Work instruction ▸ Please write out the line containing "Open the volume bars indicator icon" and each line after it through the end of the data, exactly, and nothing else.

##### Listed entries

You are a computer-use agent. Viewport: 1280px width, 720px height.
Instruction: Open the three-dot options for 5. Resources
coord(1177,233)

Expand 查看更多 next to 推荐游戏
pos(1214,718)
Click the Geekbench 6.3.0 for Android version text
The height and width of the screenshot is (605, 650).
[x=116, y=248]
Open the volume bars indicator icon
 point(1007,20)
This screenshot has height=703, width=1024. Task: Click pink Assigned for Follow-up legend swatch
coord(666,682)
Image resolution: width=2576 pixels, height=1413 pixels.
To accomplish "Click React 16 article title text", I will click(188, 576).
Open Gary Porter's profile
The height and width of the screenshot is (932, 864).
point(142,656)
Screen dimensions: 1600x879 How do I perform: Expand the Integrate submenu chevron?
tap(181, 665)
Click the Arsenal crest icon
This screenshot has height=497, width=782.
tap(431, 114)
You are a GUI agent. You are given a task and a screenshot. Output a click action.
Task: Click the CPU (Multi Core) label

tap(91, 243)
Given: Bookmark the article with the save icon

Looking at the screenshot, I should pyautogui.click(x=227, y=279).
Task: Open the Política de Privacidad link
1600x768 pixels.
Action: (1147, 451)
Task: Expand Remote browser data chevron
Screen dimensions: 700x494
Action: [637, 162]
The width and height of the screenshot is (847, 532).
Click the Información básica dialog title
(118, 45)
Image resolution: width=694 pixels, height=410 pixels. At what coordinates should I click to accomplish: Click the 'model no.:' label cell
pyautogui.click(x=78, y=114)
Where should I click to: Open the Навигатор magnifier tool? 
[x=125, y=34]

##########

Solution to this task ▸
Open the volume bars indicator icon
 point(1007,20)
This screenshot has height=703, width=1024. Task: Click pink Assigned for Follow-up legend swatch
coord(666,682)
Image resolution: width=2576 pixels, height=1413 pixels.
To accomplish "Click React 16 article title text", I will click(188, 576).
Open Gary Porter's profile
The height and width of the screenshot is (932, 864).
point(142,656)
Screen dimensions: 1600x879 How do I perform: Expand the Integrate submenu chevron?
tap(181, 665)
Click the Arsenal crest icon
This screenshot has height=497, width=782.
tap(431, 114)
You are a GUI agent. You are given a task and a screenshot. Output a click action.
Task: Click the CPU (Multi Core) label

tap(91, 243)
Given: Bookmark the article with the save icon

Looking at the screenshot, I should pyautogui.click(x=227, y=279).
Task: Open the Política de Privacidad link
1600x768 pixels.
Action: (1147, 451)
Task: Expand Remote browser data chevron
Screen dimensions: 700x494
Action: [637, 162]
The width and height of the screenshot is (847, 532).
Click the Información básica dialog title
(118, 45)
Image resolution: width=694 pixels, height=410 pixels. At what coordinates should I click to accomplish: Click the 'model no.:' label cell
pyautogui.click(x=78, y=114)
Where should I click to: Open the Навигатор magnifier tool? 
[x=125, y=34]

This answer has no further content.